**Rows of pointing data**
┌────────

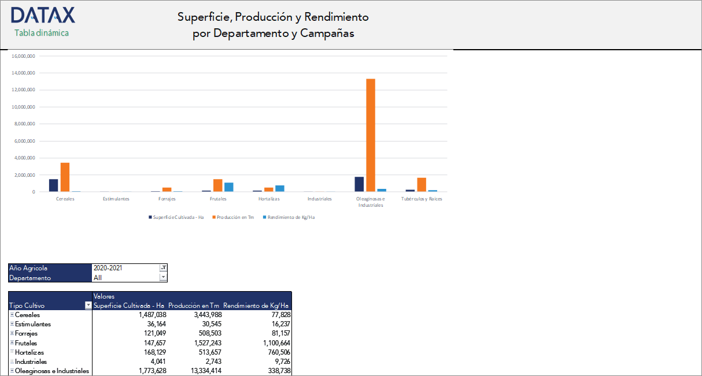
Task: Click the tall orange Oleaginosas production bar
Action: pyautogui.click(x=371, y=133)
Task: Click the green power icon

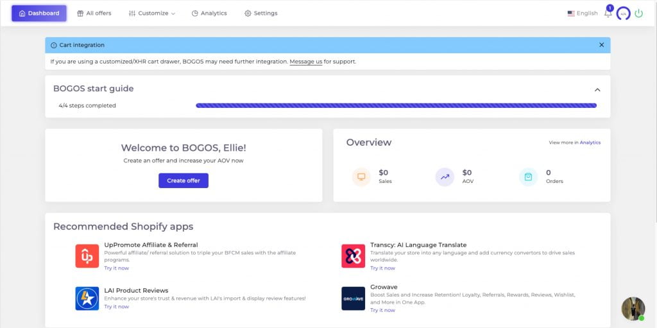Action: (638, 13)
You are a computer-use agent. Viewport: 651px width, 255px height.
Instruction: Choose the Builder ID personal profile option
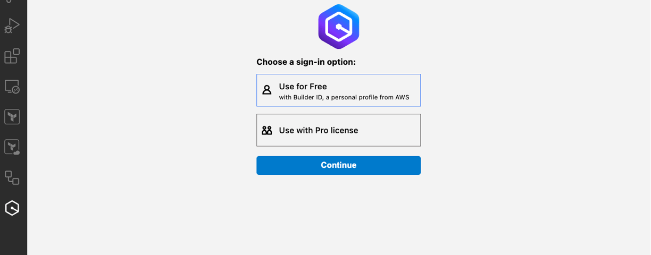click(338, 90)
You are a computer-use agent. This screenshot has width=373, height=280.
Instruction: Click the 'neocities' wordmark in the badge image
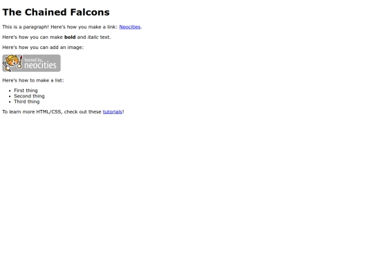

└────────

**GIVEN TASK**
Extract each line of the data above that contains the string "Instruction", copying every such line in full.

**RESULT FOR THIS EXERCISE**
Instruction: Choose the Builder ID personal profile option
Instruction: Click the 'neocities' wordmark in the badge image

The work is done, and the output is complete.